■ **YOUR INSTRUCTIONS**
Reproduce verbatim the line containing "You are a computer-use agent." and every line that follows it through the end of the entries below, omitting all pictures.

─── PROVIDED RECORDS

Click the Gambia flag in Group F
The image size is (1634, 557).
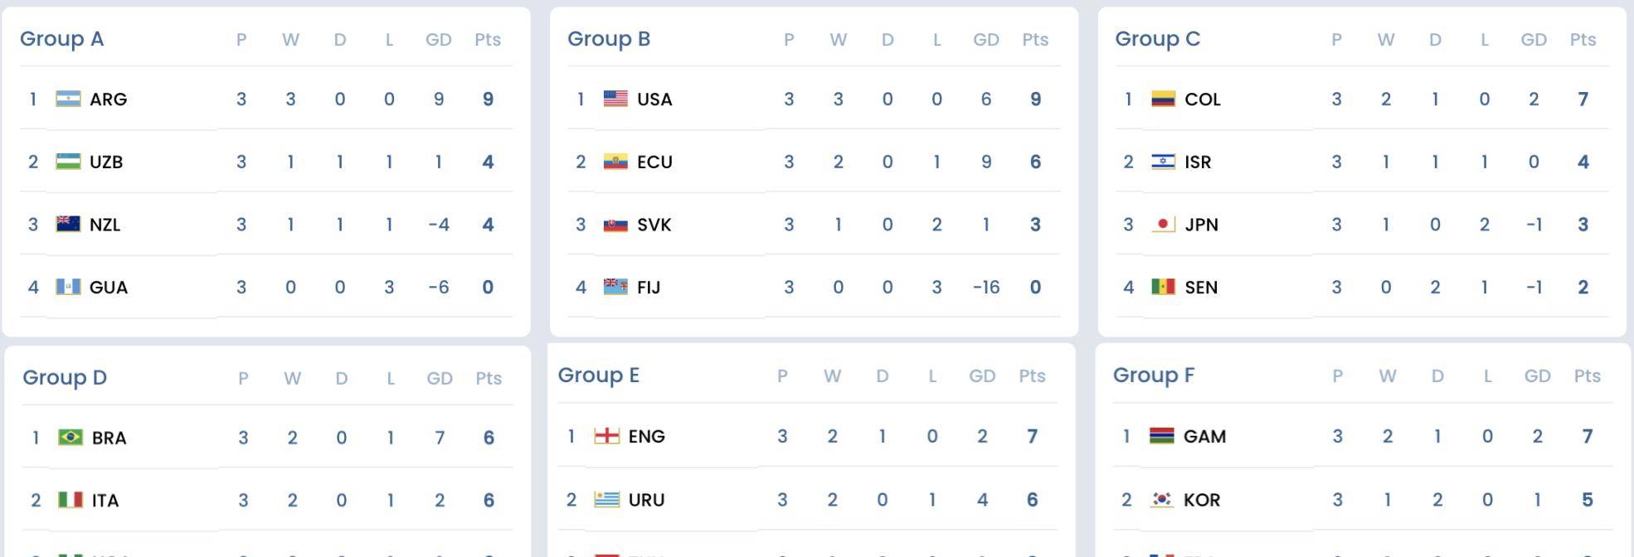[1162, 436]
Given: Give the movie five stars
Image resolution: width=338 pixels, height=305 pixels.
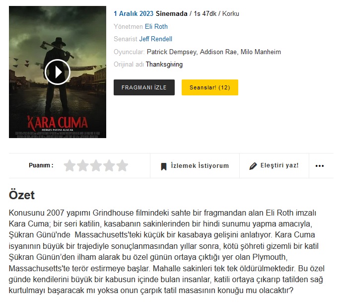Looking at the screenshot, I should tap(122, 165).
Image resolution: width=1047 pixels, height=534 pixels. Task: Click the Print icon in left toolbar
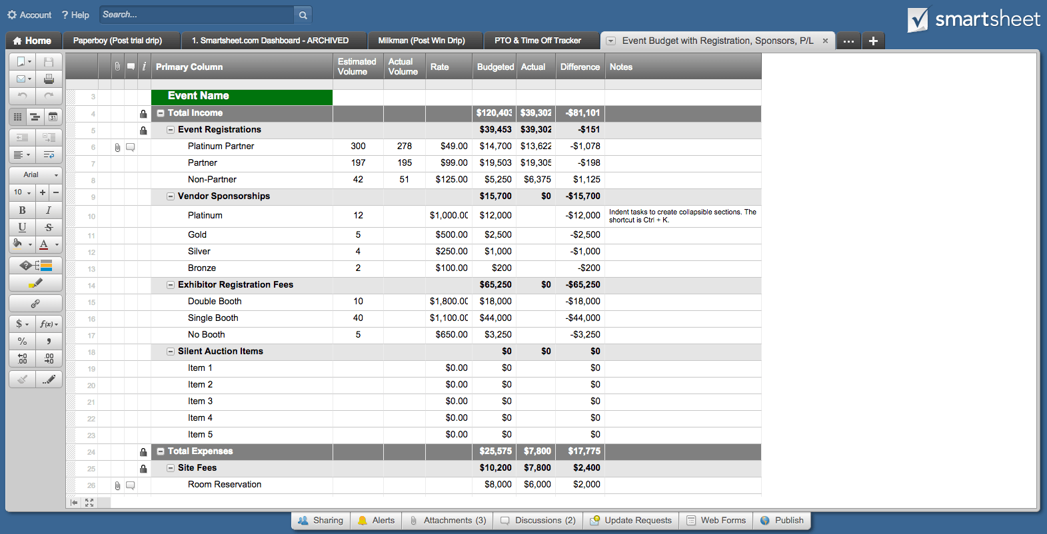tap(49, 79)
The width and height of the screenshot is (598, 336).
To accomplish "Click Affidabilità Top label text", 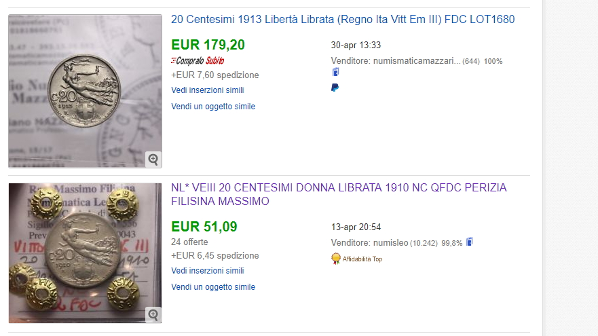I will pos(362,259).
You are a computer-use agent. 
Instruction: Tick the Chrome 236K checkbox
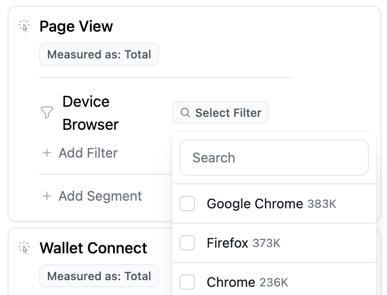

──────

■ **ANSWER BOX**
You are a computer-use agent. 
Instruction: Tick the Chrome 236K checkbox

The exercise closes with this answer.